── RECORDS SUPPLIED

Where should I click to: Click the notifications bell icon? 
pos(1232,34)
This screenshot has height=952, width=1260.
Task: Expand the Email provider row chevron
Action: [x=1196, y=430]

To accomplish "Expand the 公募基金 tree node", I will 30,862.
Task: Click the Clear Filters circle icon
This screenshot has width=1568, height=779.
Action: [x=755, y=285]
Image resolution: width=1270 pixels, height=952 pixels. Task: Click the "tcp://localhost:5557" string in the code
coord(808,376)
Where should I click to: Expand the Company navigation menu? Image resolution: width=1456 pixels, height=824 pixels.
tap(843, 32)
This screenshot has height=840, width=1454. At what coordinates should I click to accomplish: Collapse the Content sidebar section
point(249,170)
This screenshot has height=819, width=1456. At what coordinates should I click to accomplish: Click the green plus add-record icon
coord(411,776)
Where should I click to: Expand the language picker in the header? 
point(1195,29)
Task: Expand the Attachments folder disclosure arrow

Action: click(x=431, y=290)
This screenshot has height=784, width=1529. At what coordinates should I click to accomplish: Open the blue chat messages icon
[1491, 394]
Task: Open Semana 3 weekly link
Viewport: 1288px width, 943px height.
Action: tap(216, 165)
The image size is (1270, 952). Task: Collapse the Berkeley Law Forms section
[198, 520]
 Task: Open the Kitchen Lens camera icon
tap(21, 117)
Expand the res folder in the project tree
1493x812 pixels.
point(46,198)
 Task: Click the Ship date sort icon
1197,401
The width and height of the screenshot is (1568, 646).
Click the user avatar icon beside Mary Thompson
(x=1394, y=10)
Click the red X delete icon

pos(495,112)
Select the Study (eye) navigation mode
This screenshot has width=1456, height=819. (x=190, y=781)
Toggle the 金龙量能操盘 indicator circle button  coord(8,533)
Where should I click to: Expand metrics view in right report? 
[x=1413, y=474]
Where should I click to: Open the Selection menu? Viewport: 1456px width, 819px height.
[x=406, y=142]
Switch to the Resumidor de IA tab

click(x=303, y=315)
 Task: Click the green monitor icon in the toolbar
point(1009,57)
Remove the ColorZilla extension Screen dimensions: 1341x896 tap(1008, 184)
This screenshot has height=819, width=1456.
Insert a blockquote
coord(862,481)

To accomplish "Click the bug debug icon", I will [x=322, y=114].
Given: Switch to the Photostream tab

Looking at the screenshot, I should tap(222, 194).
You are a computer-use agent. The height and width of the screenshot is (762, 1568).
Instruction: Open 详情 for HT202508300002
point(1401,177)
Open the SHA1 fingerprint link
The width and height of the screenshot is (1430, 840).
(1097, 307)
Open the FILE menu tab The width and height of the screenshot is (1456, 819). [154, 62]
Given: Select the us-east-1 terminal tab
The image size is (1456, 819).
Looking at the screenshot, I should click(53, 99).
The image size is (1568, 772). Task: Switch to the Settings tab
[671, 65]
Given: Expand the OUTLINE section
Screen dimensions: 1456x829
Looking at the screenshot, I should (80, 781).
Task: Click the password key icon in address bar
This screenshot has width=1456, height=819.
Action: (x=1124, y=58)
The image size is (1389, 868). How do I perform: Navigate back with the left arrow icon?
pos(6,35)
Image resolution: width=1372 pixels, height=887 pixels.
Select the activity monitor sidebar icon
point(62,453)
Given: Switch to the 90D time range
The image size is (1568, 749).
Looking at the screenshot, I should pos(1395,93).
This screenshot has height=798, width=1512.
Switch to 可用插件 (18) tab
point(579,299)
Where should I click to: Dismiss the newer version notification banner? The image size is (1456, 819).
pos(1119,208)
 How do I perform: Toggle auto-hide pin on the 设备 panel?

────

ASSIGNED TASK ->
The entire set of records should be returned exactly.

ANSWER BOX ->
Where should I click to: Click the notifications bell icon? 
pos(1232,34)
This screenshot has height=952, width=1260.
Task: Expand the Email provider row chevron
Action: [x=1196, y=430]

To accomplish "Expand the 公募基金 tree node", I will 30,862.
Task: Click the Clear Filters circle icon
This screenshot has width=1568, height=779.
Action: [x=755, y=285]
Image resolution: width=1270 pixels, height=952 pixels. Task: Click the "tcp://localhost:5557" string in the code
coord(808,376)
Where should I click to: Expand the Company navigation menu? Image resolution: width=1456 pixels, height=824 pixels.
tap(843, 32)
This screenshot has height=840, width=1454. At what coordinates should I click to accomplish: Collapse the Content sidebar section
point(249,170)
This screenshot has height=819, width=1456. At what coordinates should I click to accomplish: Click the green plus add-record icon
coord(411,776)
Where should I click to: Expand the language picker in the header? 
point(1195,29)
Task: Expand the Attachments folder disclosure arrow

Action: click(x=431, y=290)
This screenshot has height=784, width=1529. At what coordinates should I click to accomplish: Open the blue chat messages icon
[1491, 394]
Task: Open Semana 3 weekly link
Viewport: 1288px width, 943px height.
Action: tap(216, 165)
The image size is (1270, 952). Task: Collapse the Berkeley Law Forms section
[198, 520]
 Task: Open the Kitchen Lens camera icon
tap(21, 117)
Expand the res folder in the project tree
1493x812 pixels.
point(46,198)
 Task: Click the Ship date sort icon
1197,401
The width and height of the screenshot is (1568, 646).
Click the user avatar icon beside Mary Thompson
(x=1394, y=10)
Click the red X delete icon

pos(495,112)
Select the Study (eye) navigation mode
This screenshot has width=1456, height=819. (x=190, y=781)
Toggle the 金龙量能操盘 indicator circle button  coord(8,533)
Where should I click to: Expand metrics view in right report? 
[x=1413, y=474]
Where should I click to: Open the Selection menu? Viewport: 1456px width, 819px height.
[x=406, y=142]
Switch to the Resumidor de IA tab

click(x=303, y=315)
 Task: Click the green monitor icon in the toolbar
point(1009,57)
Remove the ColorZilla extension Screen dimensions: 1341x896 tap(1008, 184)
This screenshot has height=819, width=1456.
Insert a blockquote
coord(862,481)

To accomplish "Click the bug debug icon", I will [x=322, y=114].
Given: Switch to the Photostream tab

Looking at the screenshot, I should tap(222, 194).
You are a computer-use agent. The height and width of the screenshot is (762, 1568).
Instruction: Open 详情 for HT202508300002
point(1401,177)
Open the SHA1 fingerprint link
The width and height of the screenshot is (1430, 840).
(1097, 307)
Open the FILE menu tab The width and height of the screenshot is (1456, 819). [154, 62]
Given: Select the us-east-1 terminal tab
The image size is (1456, 819).
Looking at the screenshot, I should click(53, 99).
The image size is (1568, 772). Task: Switch to the Settings tab
[671, 65]
Given: Expand the OUTLINE section
Screen dimensions: 1456x829
Looking at the screenshot, I should (80, 781).
Task: Click the password key icon in address bar
This screenshot has width=1456, height=819.
Action: (x=1124, y=58)
The image size is (1389, 868). How do I perform: Navigate back with the left arrow icon?
pos(6,35)
Image resolution: width=1372 pixels, height=887 pixels.
Select the activity monitor sidebar icon
point(62,453)
Given: Switch to the 90D time range
The image size is (1568, 749).
Looking at the screenshot, I should pos(1395,93).
This screenshot has height=798, width=1512.
Switch to 可用插件 (18) tab
point(579,299)
Where should I click to: Dismiss the newer version notification banner? The image size is (1456, 819).
pos(1119,208)
 How do I perform: Toggle auto-hide pin on the 设备 panel?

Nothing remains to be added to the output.